Real-time Lightning Strikes
Check out these videos of lightning striking in slow motion:

The premise that lightning never strikes the same place twice is a complete myth. According to the National Weather Service, the Empire State building in New York City gets hit by lightning an average of 23 times per year, and during one storm it was struck eight times in 24 minutes. This map shows the distribution of lightning strikes across the earth, from 1995-2003. As you might imagine, the highest density strikes fall in the areas in the tropics where thunderstorms are most prevalent. The Democratic Republic of Congo has the most lightning strikes on the planet, and in the US, that distinction goes to Florida.

Global distribution of lightning strikes, from NOAA.gov

What should you do if you are caught out in a thunderstorm that is showering down lightning on you like the blows you used to get from the jocks in gym class when they stuffed you in the garbage? The best way to minimize potential harm to your body is to crouch down and stand on the balls of your feet. Many people who get struck by lightning and live to tell about it report that their hair stands up on their heads and on the backs of their necks prior to the bolt hitting them. If you feel this happening, crouch down and don’t lay flat. Lightning actually doesn’t penetrate the ground like you might think it would do, it spreads out along the ground, and the more points of contact you have by laying flat will equate to more burns and other injuries.

What happens to people that get hit by lightning? 20-30% of people that get hit by lightning die from their injuries. The National Weather Service recorded 3,239 deaths and 9,818 injuries from lightning strikes in the United States between 1959 and 1994. In 1926, lightning caused a major disaster in New Jersey when it struck a Navy ammunition dump, killing nearly 20 people and causing around $17 million in damage (1986 dollars – NLSI). There is a medical discipline devoted to studying the effects of lightning on people, called keraunopathy. Most deaths occur as a result of ventricular fibrillation, aka heart failure. A majority of cases suffer from some long-term neurological damage, and a great deal of patients have severe burns on their skin as well as internal organ damage. Basically – do everything you can to not get hit by lightning – the results are not pretty.

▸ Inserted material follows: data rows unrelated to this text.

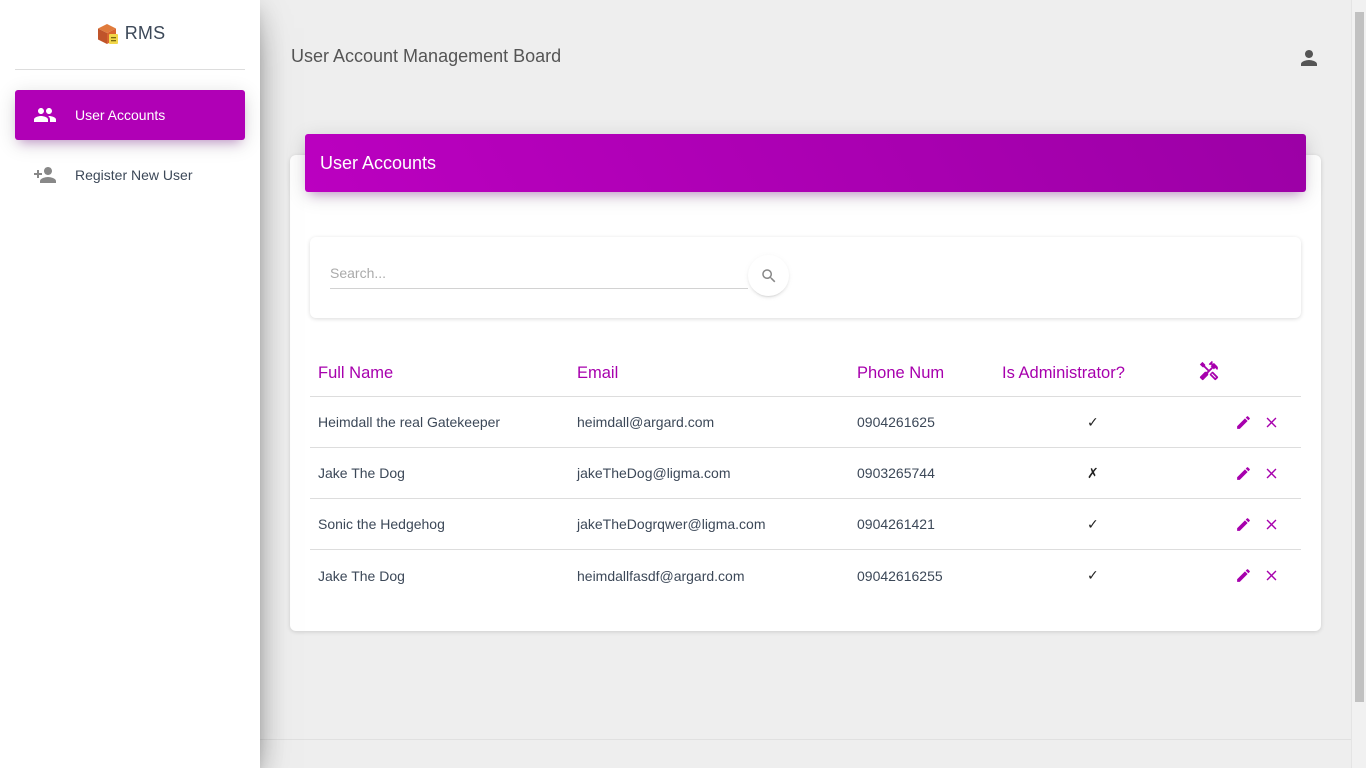  What do you see at coordinates (382, 524) in the screenshot?
I see `cell-full-name: Sonic the Hedgehog` at bounding box center [382, 524].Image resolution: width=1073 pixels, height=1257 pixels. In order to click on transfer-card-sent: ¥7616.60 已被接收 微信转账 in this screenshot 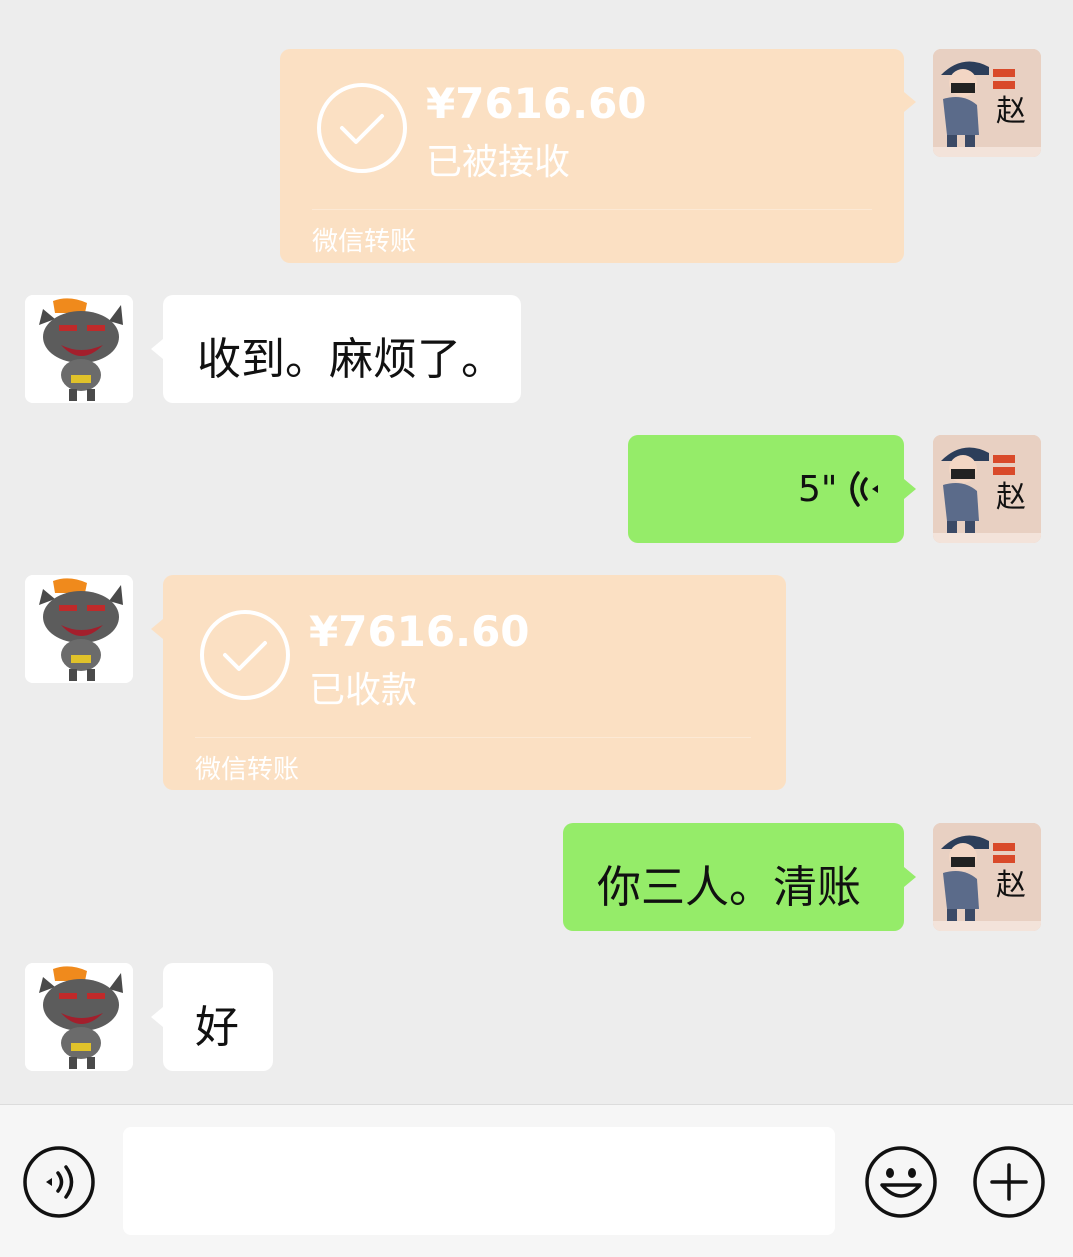, I will do `click(592, 156)`.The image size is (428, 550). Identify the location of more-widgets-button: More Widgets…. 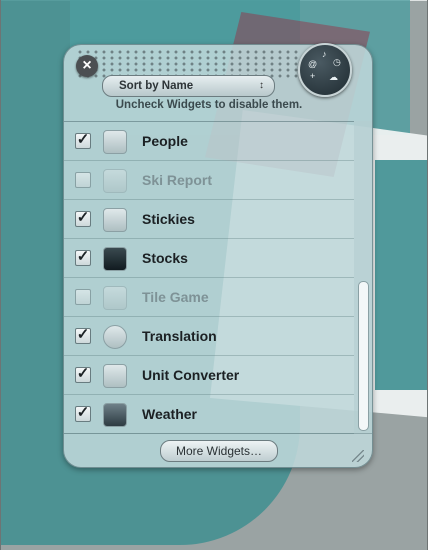
(219, 451).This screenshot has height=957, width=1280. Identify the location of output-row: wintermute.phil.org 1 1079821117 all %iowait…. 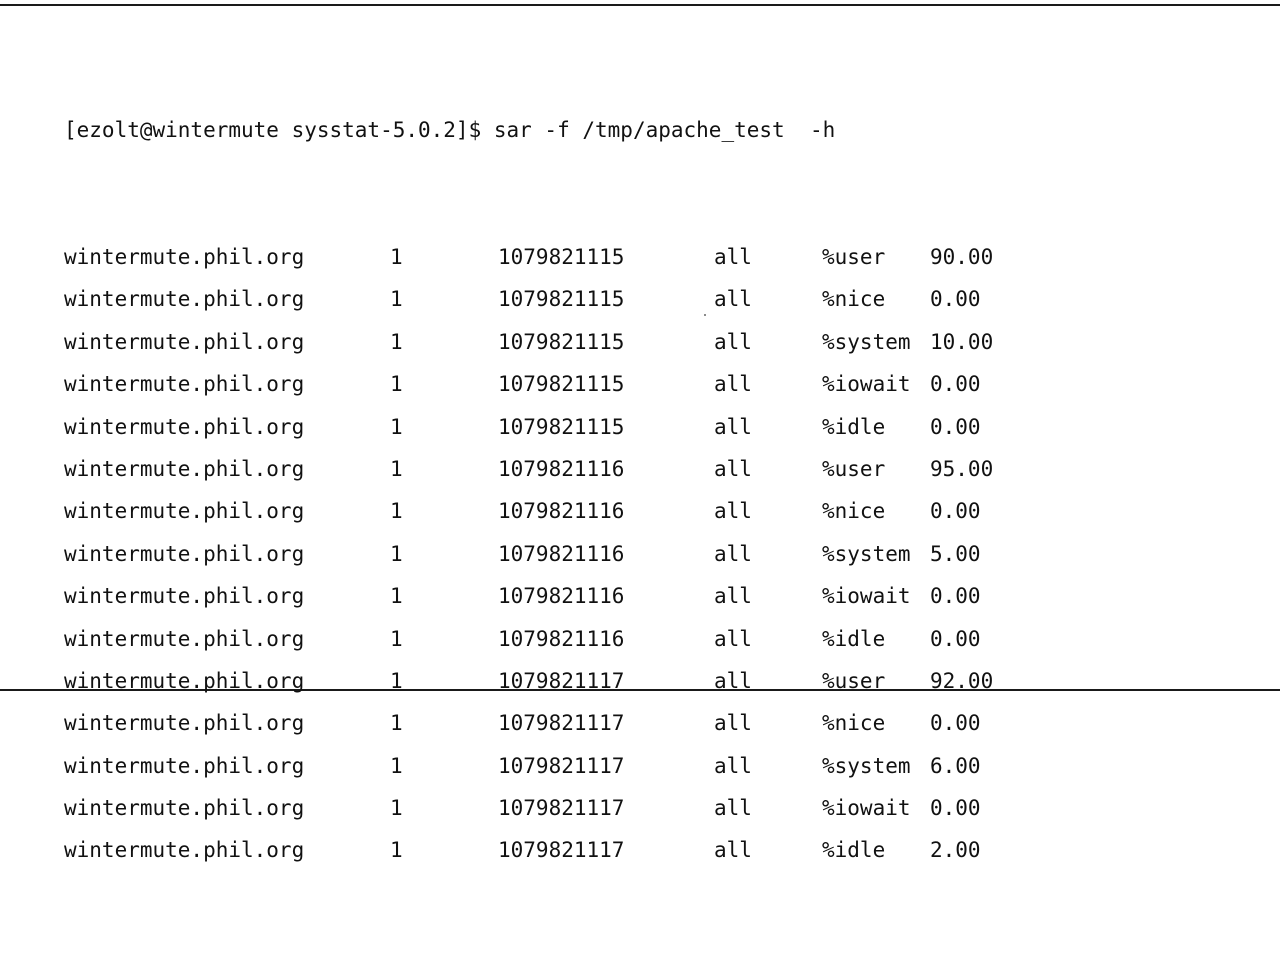
(564, 808).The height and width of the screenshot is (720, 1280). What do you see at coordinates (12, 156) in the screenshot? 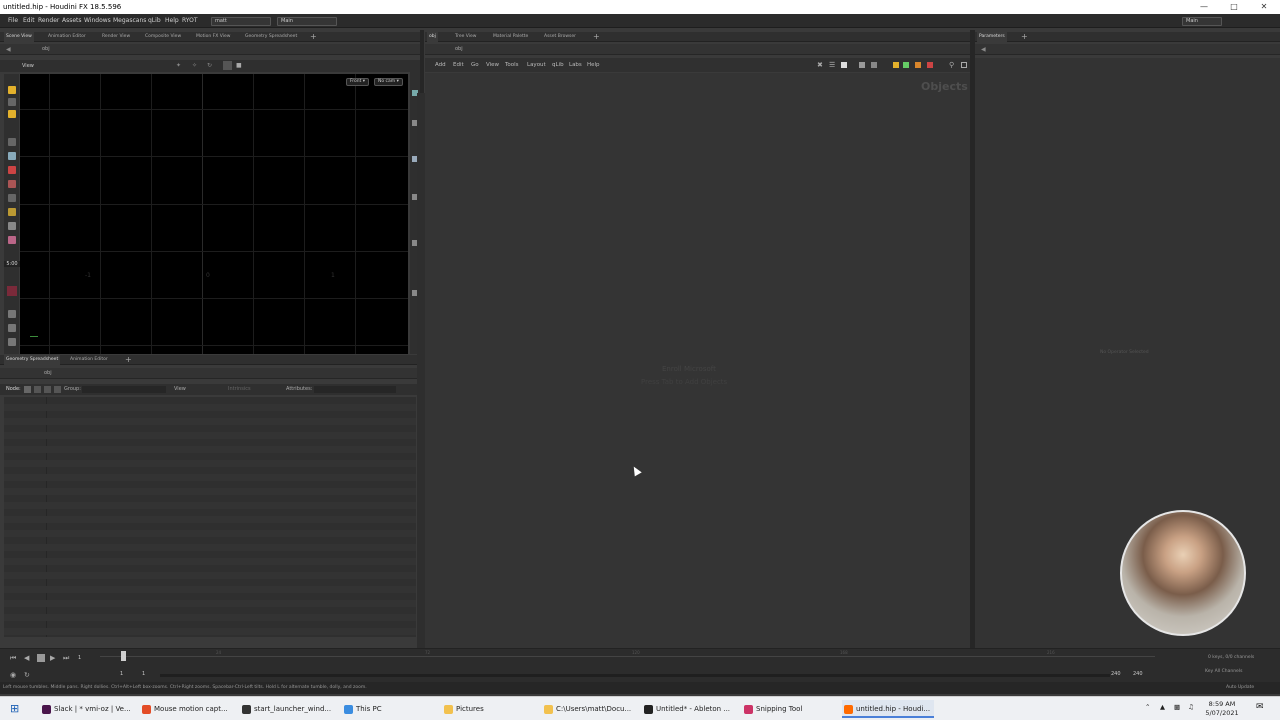
I see `lock-icon` at bounding box center [12, 156].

Check out these telephoto images of lightning hitting an antenna, even showing the shower of sparks as the current zaps the metal like an arc welder:

Extrme close-up composite of lightning hitting WVAH TV antenna in St. Albans, West Virginia. Photo copyright Dan Robinson, stormhighway.com

Lightning is no joke! Unless of course you need to harness its power to travel back in time to make sure your parents hook up so you exist in the first place and you accidentally do back to Christmas Day, 0000.